Pull out every line below that contains the word "computer", and copy each of them unchanged.
━━━━
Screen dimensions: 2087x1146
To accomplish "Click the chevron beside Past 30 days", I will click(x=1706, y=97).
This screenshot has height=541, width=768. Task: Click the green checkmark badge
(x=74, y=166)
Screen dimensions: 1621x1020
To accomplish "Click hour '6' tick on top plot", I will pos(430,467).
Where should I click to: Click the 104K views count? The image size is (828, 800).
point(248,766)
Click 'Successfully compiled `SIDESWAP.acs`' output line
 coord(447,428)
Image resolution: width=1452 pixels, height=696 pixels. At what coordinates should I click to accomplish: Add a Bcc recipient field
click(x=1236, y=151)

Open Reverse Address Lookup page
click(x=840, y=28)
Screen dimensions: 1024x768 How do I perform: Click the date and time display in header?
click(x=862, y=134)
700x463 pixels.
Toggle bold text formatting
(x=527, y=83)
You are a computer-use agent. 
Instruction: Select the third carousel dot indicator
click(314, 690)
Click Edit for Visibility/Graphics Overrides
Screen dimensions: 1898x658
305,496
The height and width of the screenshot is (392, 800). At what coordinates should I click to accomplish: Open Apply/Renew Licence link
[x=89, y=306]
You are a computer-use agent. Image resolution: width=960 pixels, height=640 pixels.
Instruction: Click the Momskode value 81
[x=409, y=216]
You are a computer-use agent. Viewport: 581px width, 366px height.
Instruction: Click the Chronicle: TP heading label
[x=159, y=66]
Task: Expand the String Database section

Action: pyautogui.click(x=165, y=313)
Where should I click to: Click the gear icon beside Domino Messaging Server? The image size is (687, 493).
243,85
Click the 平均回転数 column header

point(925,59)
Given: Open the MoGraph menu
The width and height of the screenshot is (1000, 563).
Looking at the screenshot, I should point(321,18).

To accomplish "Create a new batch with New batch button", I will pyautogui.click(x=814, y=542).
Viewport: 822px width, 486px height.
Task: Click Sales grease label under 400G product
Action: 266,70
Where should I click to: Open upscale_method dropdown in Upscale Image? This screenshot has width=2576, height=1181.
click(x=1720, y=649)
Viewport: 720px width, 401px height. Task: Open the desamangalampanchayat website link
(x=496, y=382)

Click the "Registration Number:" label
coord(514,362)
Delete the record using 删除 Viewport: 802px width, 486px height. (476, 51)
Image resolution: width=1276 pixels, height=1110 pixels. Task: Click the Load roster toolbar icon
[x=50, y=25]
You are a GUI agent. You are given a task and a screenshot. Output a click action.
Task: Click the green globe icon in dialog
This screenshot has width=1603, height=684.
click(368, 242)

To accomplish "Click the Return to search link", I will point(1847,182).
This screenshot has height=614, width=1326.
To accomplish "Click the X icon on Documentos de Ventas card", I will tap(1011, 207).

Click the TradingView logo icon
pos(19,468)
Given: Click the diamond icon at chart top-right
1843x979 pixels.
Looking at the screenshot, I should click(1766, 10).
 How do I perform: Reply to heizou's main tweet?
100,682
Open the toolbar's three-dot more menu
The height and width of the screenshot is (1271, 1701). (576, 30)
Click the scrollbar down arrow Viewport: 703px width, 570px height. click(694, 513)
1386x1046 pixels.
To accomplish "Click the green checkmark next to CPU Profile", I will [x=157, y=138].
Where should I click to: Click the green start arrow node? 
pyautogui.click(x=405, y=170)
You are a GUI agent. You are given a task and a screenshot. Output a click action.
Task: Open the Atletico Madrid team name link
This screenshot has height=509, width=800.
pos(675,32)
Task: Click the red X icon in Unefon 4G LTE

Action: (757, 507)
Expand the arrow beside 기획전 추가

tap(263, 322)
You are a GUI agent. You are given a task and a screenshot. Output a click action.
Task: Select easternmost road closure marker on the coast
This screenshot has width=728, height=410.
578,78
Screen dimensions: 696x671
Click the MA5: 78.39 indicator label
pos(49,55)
━━━━
**Result of this exercise:**
You are a computer-use agent. 
You are a computer-use agent. Image resolution: width=960 pixels, height=640 pixels.
You are a computer-use agent. Viewport: 581px width, 366px height.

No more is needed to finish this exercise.